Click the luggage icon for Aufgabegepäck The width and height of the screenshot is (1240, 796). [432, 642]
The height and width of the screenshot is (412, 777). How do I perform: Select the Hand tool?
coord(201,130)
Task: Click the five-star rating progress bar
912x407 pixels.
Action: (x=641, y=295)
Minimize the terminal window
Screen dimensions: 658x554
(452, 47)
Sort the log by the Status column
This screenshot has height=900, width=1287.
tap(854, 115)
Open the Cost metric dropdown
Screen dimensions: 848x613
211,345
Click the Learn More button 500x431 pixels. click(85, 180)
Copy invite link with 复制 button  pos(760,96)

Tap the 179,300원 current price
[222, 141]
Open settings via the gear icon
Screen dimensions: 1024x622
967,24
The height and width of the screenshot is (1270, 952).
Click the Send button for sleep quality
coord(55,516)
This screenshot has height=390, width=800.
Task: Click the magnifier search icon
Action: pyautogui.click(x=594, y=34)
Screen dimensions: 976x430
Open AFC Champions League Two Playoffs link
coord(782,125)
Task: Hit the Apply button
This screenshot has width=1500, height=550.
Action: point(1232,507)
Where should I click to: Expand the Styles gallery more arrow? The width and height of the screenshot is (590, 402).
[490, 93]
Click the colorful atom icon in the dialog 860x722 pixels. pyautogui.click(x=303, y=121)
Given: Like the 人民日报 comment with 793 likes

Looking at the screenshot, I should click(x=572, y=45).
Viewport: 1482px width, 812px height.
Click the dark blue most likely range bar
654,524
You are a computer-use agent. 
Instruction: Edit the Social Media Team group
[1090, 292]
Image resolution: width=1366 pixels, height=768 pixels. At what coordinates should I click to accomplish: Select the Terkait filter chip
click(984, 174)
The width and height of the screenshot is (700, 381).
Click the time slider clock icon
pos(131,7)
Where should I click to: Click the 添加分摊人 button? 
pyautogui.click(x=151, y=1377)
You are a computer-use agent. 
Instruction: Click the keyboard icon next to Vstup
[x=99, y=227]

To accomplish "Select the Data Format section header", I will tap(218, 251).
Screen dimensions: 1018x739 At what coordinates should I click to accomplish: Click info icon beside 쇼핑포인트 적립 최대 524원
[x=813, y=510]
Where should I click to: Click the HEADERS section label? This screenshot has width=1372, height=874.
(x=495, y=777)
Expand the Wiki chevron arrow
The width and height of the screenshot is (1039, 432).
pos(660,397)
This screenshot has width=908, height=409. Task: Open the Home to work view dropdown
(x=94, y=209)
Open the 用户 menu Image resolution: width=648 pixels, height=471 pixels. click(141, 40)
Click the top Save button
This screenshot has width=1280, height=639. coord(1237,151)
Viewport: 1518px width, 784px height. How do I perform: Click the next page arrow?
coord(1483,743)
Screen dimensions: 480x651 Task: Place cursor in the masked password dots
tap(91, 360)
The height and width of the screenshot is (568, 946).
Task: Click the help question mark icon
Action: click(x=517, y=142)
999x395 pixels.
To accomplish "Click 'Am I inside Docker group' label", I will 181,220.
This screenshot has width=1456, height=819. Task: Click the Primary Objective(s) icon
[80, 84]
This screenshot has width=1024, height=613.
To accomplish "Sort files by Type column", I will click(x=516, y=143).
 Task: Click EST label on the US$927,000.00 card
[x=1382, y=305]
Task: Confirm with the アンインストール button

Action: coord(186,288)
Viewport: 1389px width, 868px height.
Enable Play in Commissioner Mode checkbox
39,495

--------------------------------

**YOUR TASK:** Read the lines above. Gather those in which the string "will" is found.

**YOUR RESPONSE:**
To accomplish "Select the Data Format section header", I will tap(218, 251).
To accomplish "Click 'Am I inside Docker group' label", I will 181,220.
To accomplish "Sort files by Type column", I will click(x=516, y=143).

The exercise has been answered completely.